■ **To do**
Give back exactly the lines of the material below, starting with the line with "Viewport: 2129px width, 1574px height." and going on through the line with "Open the Participants".

=== Extracted records ===

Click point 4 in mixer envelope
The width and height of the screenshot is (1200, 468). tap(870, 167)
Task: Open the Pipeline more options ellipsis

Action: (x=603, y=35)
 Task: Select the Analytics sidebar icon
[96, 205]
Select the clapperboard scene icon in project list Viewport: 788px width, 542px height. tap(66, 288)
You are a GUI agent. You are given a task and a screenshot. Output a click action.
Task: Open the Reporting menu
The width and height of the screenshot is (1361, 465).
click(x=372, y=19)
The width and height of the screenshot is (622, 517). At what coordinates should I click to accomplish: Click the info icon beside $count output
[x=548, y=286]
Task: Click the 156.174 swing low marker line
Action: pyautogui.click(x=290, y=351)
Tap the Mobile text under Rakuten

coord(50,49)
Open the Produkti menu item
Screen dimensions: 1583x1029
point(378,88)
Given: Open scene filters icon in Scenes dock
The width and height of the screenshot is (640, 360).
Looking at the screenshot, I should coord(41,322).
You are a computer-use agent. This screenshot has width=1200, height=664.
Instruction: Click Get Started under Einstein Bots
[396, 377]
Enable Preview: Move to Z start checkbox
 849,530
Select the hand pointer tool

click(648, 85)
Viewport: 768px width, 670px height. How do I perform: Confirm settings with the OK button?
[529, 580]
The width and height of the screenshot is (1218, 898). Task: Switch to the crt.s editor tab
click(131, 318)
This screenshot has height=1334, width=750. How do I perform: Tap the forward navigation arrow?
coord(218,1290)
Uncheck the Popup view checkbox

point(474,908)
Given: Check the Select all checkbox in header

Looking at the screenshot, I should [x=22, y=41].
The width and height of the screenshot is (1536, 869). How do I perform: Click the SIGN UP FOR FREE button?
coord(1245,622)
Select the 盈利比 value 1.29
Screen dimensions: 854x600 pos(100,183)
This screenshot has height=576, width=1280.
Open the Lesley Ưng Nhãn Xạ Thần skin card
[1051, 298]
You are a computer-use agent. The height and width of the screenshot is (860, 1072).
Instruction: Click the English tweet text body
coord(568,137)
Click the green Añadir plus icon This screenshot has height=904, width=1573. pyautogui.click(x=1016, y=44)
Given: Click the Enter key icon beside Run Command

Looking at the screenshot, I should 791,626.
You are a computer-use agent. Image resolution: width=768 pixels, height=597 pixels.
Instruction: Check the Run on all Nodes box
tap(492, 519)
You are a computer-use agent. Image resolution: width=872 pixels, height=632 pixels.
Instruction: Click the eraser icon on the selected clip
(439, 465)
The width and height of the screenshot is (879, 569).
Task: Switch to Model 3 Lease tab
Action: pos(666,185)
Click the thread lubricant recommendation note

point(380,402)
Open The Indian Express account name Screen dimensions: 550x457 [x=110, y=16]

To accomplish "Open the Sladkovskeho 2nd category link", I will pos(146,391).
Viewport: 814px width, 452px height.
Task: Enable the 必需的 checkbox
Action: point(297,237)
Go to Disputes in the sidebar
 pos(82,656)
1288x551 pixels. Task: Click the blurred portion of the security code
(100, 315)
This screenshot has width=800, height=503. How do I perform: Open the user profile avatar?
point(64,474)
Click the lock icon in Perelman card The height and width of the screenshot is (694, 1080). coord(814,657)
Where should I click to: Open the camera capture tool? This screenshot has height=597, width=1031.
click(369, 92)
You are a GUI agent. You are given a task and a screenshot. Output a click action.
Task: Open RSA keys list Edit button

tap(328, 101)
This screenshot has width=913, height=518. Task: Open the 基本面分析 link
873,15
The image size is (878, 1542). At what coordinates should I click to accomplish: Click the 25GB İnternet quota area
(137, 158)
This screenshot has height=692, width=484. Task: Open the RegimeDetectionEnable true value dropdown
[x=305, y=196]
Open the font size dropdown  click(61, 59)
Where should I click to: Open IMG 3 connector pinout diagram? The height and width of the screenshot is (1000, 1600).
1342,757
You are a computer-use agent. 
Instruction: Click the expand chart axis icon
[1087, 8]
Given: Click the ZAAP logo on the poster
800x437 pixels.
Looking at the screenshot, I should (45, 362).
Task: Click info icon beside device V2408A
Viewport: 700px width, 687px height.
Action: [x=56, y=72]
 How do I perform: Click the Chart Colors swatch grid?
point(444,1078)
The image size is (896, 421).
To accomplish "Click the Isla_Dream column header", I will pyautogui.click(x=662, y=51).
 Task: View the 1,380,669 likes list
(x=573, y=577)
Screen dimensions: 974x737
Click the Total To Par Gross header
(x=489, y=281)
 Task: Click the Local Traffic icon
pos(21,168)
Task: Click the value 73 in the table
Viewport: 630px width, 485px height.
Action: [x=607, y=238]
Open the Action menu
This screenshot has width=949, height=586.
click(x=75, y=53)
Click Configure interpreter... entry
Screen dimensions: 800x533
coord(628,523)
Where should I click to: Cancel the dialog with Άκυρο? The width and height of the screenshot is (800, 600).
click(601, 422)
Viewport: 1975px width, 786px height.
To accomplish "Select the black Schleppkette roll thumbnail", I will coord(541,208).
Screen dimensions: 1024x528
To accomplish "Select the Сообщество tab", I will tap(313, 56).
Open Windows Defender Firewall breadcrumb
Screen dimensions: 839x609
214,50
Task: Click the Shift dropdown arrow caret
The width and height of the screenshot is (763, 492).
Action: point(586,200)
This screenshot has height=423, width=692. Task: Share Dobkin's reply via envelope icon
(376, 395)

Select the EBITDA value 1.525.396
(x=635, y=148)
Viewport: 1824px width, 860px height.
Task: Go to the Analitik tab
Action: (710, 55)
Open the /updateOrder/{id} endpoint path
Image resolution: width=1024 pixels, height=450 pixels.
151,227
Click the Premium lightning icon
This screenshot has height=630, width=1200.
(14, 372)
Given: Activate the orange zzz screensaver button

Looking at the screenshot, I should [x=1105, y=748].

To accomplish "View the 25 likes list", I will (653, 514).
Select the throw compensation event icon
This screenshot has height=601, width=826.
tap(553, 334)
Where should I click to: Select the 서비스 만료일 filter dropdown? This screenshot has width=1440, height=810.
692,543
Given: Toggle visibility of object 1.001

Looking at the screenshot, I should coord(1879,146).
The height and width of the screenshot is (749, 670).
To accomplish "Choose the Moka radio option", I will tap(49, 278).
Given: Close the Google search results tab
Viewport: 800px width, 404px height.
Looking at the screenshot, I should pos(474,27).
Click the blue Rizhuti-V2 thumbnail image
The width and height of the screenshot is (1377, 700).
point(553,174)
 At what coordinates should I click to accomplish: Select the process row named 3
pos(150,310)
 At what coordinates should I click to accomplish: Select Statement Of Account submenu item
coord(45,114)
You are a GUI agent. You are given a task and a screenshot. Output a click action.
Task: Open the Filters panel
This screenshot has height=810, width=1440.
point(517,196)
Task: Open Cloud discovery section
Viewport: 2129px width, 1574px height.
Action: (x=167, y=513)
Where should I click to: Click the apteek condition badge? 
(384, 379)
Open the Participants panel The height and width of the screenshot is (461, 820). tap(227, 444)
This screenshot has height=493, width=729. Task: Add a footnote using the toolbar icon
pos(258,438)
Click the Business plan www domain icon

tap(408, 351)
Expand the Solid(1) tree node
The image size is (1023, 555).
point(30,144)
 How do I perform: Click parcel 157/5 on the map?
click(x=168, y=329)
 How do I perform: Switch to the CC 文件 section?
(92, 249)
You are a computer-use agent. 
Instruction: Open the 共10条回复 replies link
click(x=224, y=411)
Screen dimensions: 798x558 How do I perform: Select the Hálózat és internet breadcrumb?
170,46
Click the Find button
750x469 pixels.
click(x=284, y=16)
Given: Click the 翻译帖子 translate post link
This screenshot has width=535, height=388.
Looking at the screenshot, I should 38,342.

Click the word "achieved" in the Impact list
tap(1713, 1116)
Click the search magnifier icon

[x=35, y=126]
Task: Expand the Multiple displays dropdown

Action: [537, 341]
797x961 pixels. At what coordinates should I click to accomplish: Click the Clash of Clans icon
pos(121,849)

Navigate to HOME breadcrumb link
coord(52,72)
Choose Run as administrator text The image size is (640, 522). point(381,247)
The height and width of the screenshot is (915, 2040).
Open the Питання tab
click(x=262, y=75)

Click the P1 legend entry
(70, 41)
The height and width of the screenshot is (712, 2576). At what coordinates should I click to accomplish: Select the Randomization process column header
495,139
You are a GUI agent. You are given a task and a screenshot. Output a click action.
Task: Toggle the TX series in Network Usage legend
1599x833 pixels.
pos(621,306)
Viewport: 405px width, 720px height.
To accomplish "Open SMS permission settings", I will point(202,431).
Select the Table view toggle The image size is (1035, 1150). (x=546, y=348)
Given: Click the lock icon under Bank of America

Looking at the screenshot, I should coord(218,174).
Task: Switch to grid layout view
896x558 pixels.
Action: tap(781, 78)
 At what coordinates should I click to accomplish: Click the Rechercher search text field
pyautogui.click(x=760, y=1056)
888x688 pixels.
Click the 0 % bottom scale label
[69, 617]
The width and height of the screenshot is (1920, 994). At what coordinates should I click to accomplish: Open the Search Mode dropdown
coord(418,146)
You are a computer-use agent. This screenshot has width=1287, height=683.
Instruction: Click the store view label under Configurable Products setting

===

■ **Task result**
Viewport: 2129px width, 1574px height.
Action: (x=167, y=513)
Where should I click to: Click the apteek condition badge? 
(384, 379)
Open the Participants panel The height and width of the screenshot is (461, 820). tap(227, 444)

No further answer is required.